O número de refugiados disparou nos últimos anos. As solicitações de refúgio passaram de nove, em 2014, para 6.517 em 2017, segundo dados da Polícia Federal. Nas ruas de Boa Vista se encontram dezenas de imigrantes venezuelanos em busca de emprego e a parte conservadora da população da cidade responde à situação com atitudes de xenofobia.
Para discutir essas e outras questões, o Brasil de Fato foi até Roraima conversar com o vice-consul da Venezuela em Boa Vista, José Martí Uriana Moron.
Brasil de Fato - A mídia comercial brasileira tem divulgado que cerca de 30 mil venezuelanos estão entrando sem registros no Brasil. Esse número é real?
José Martí Uriana Moron - Pedi ao Delegado da Polícia Federal migratória do Brasil para me explicar o dado de 30 mil cidadãos que estão dizendo os jornais. Ele disse que a Polícia Federal dá um “permisso”, que seria uma permissão de entrada. O que ocorre é que as pessoas entram e saem. De Santa Elena (cidade venezuelana localizada na fronteira com o Brasil), muitos vêm comprar no Brasil e depois voltam. Esse número de 30 mil não comprova quantas pessoas permanecem no Brasil. Uma pessoa pode no mesmo dia entrar quatro ou cinco vezes e esse número é contabilizado no universo dos 30 mil.
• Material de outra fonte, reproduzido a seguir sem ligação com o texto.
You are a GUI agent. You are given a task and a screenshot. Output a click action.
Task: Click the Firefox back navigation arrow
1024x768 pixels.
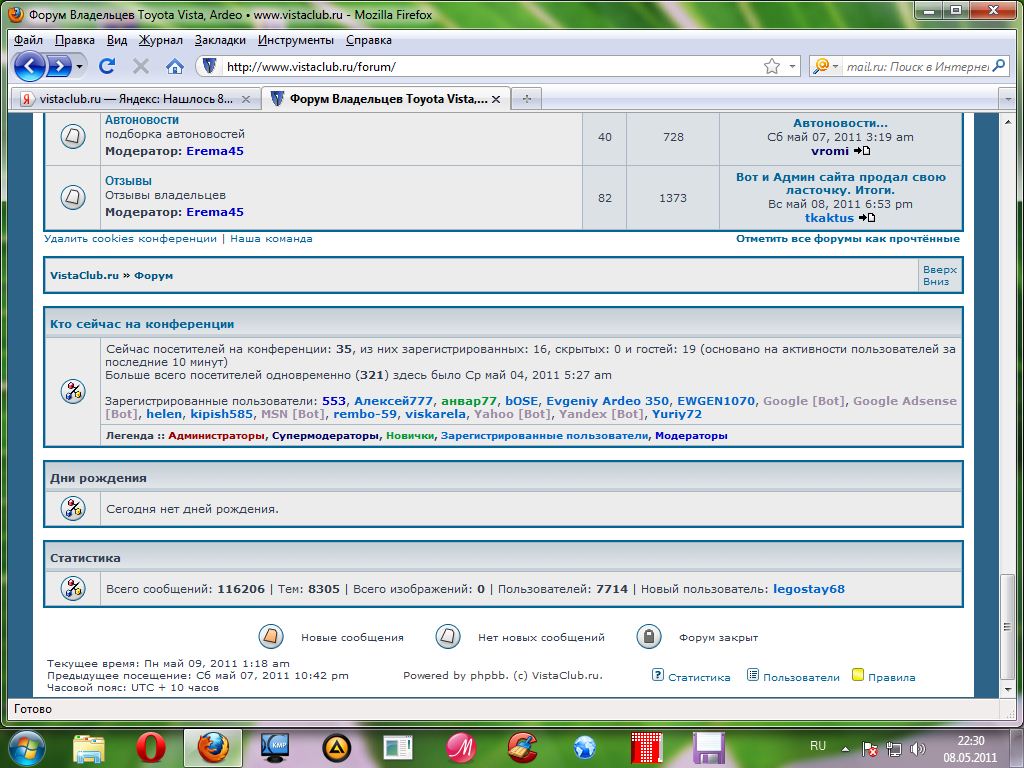pos(30,66)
Como funciona a estrutura que recebe os venezuelanos em Boa Vista?
Existem dois ginásios condicionados como centro de refúgio, o de Pintolandia e o Tancredo Neves, que são administrados pela Defesa Civil, Corpo de Bombeiros e pela ONU. Existem cerca de 600 mil venezuelanos, uns 200 mil em Pintolandia e outros 400 mil no Tancredo Neves.
O povo indígena Warao tem sido um dos que mais tem se deslocado para o Brasil. Como está a atual situação deles?
Eles se acostumaram a ser nômades e se habituaram a pedir. No ano passado as autoridades indígenas do povo Pemon se reuniram com os Warao e pediram para que eles saíssem de seus territórios porque estavam dando mau exemplo às crianças e aos jovens. O povo Pemon é reconhecido por ser muito trabalhador e qualquer que seja a atividade produtiva eles não pedem, trabalham. Disseram em assembleia: “O povo não pede para viver, trabalha para viver”. Não queremos que nossos filhos, crianças e jovens vejam vocês pedindo pois podem tomá-los como exemplo de vida.” Os Warao vêm da região do Delta do Orinoco e o delta foi há décadas atrás tomado pela indústria petroleira e pela delinquência. Portanto, os Warao sofreram um processo no qual foram forçados a abandonar suas terras, fruto de uma pressão da indústria petroleira e da delinquência. A palavra Warao significa gente de água. E o que eles sabem fazer é pescar. Ao retirá-los do Delta, seu habitat, eles começaram a pedir nas ruas, pois estão acostumados a viver somente em regiões de água. Agora estão sendo explorados, sendo levados para Caracas, e vão parar dentro dos ônibus para pedir. E vão sendo atraídos para o Brasil também.
Como tem sido a questão da xenofobia em Boa Vista?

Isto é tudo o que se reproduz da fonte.